Understanding the river¶

NIS2 expects measures that are appropriate and proportionate. That means understanding two things: what the law requires, which is the regulatory current, and what your own risks demand, which are the hazards in your particular crossing. You cannot build the right vessel until you understand both.
What the law requires¶
Article 21 sets out mandatory minimum measures for every entity within scope. These are not optional and not something to postpone. They include risk analysis and security policies, incident handling capabilities, business continuity and crisis management, supply chain security, secure development practices, assessment of control effectiveness, encryption, human resources security, access control and asset management, multifactor or continuous authentication, and secured communications, including emergency systems where relevant.
Article 20 adds governance requirements. These include board approval and oversight of security measures, management accountability for failures, training for leadership and staff, and participation in coordinated vulnerability disclosure programmes.
Article 23 defines incident reporting timelines. The law requires an early warning within 24 hours of becoming aware of an incident, a detailed notification within 72 hours, and a final report within one month. These are legal obligations with specific deadlines.

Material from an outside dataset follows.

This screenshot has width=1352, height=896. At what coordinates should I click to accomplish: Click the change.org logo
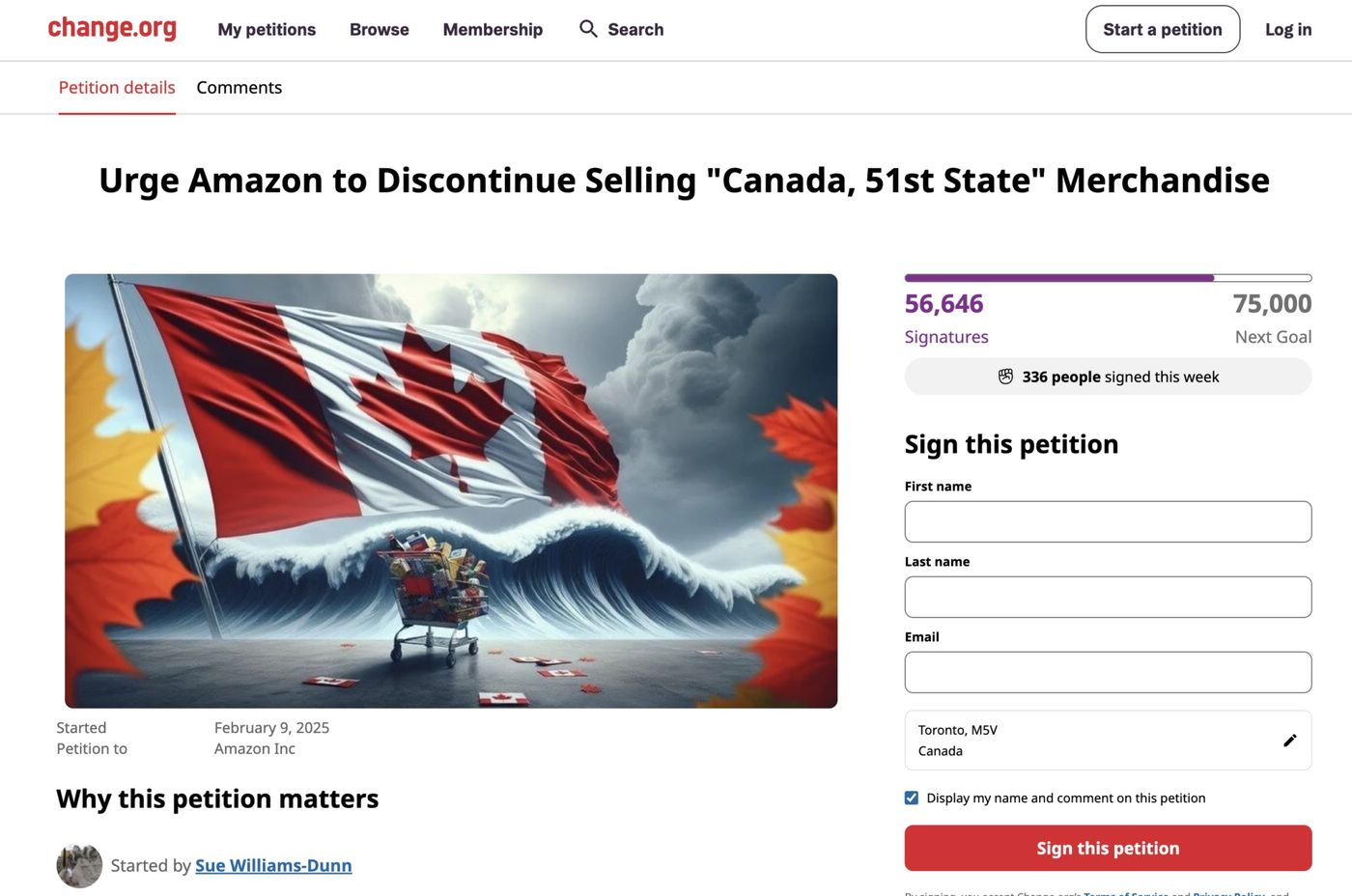tap(112, 28)
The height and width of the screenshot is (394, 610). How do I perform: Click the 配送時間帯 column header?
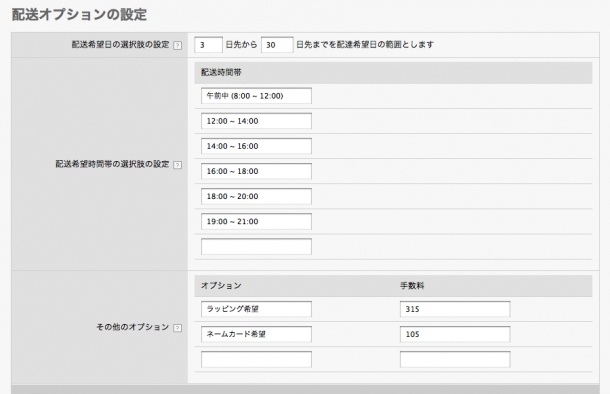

Some sectors have additional expectations beyond this baseline. Energy may need operational technology controls, healthcare may have patient safety considerations, and digital infrastructure providers may have availability guarantees. Check with your supervisory authority for sector specific requirements.
What specific risks demand¶
Once the legal current is mapped, you must chart your own hazards. Identify the most likely threats in your sector, like ransomware in healthcare, DDoS attacks on infrastructure, supply chain compromises in manufacturing. Consider which assets are most critical. Evaluate what would cause severe disruption and identify single points of failure (systems and personnel).

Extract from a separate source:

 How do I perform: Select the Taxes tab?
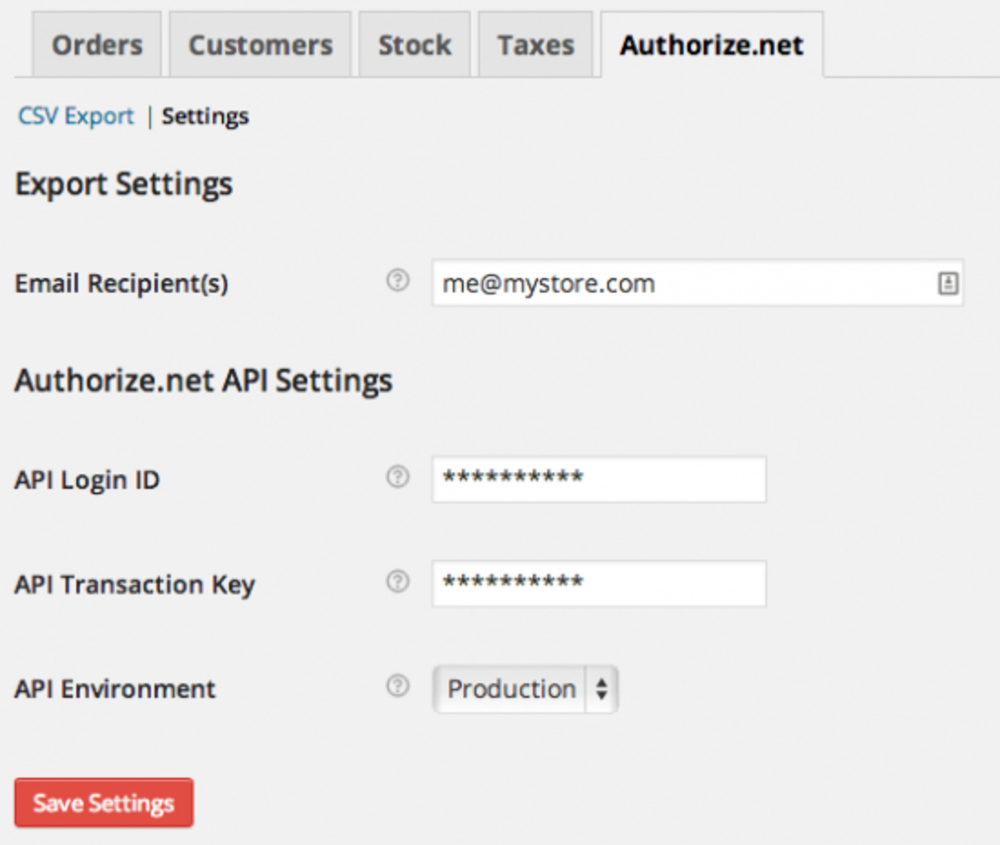536,45
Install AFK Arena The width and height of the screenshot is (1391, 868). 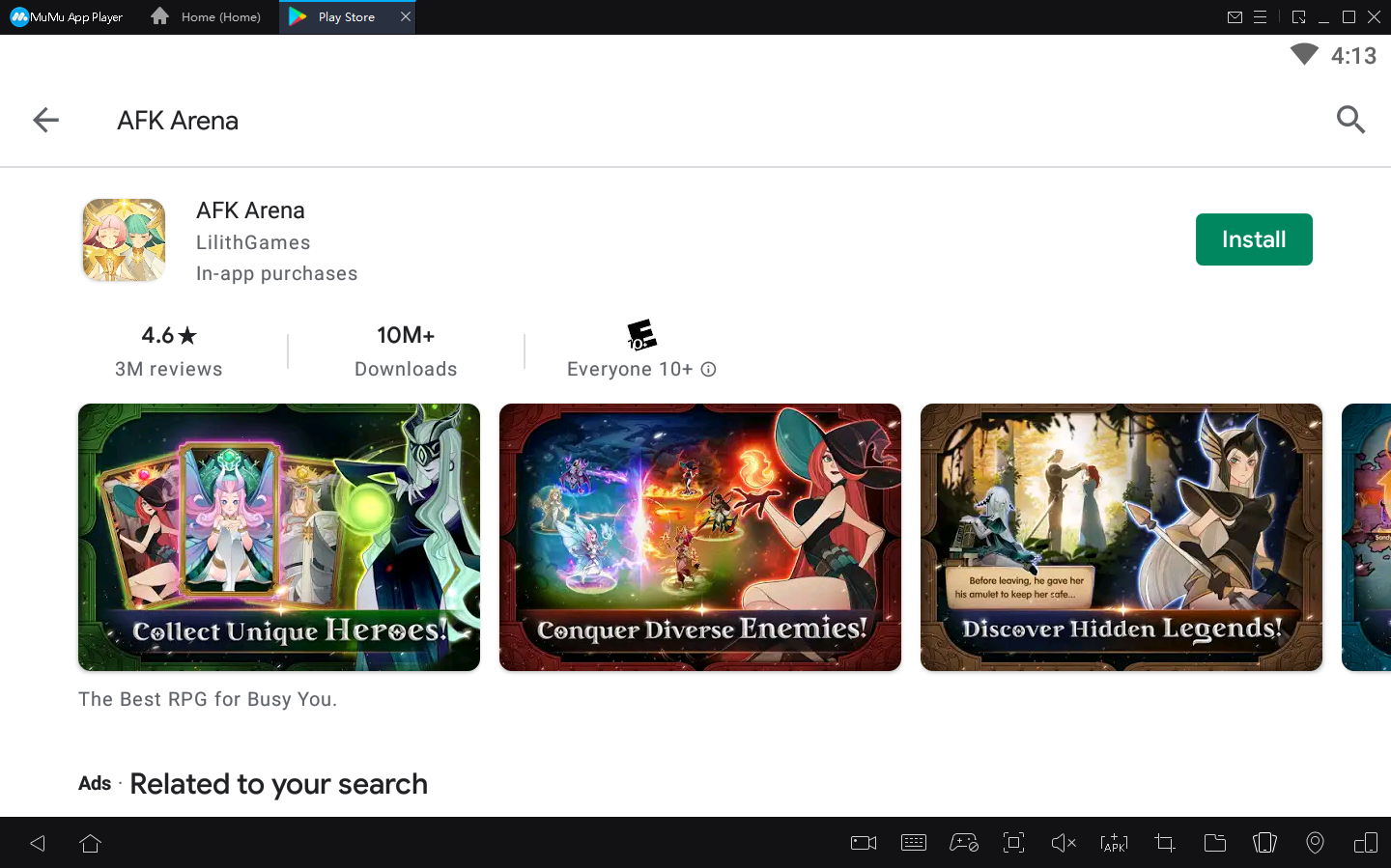pyautogui.click(x=1254, y=239)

Analyse likelihood and impact together. A theoretical, low-impact threat can be noted, but a probable threat with cascading consequences requires immediate attention. Assess dependencies: what breaks when a single system fails? Consider both cyber threats and operational disruptions (vendor and supply chain risks).
Plan treatments that map risks to controls. NIS2 mandatory measures cover many common risks, but where baseline controls are insufficient, add proportionate measures. Document any residual risks you consciously accept.
Compare current state to requirements¶
Conduct a structured gap analysis in three areas.
Technical gaps reveal missing or weak controls, such as missing or weak security controls, insufficient monitoring or logging, weak or absent authentication mechanisms, inadequate encryption of sensitive data, and incomplete or untested backup and recovery capabilities. Be specific. For example, “no MFA on administrative accounts” is far more actionable than “authentication needs improvement”.
Organisational gaps highlight missing or outdated policies and procedures, insufficient governance or unclear responsibilities, lack of tested incident response capabilities, poor security awareness, and incomplete asset inventories that leave you uncertain about what you are meant to protect.
Compliance gaps focus on NIS2-specific requirements, such as missing incident reporting procedures, incomplete supply chain security assessments, inadequate documentation to demonstrate compliance, and insufficient board oversight or evidence of governance.
Prioritise remediation based on risk and effort, and develop a roadmap with realistic timelines and dependencies.
Output¶
By the end of this stage, you have a regulatory requirements matrix, a risk register, a gap analysis, and a prioritised remediation plan.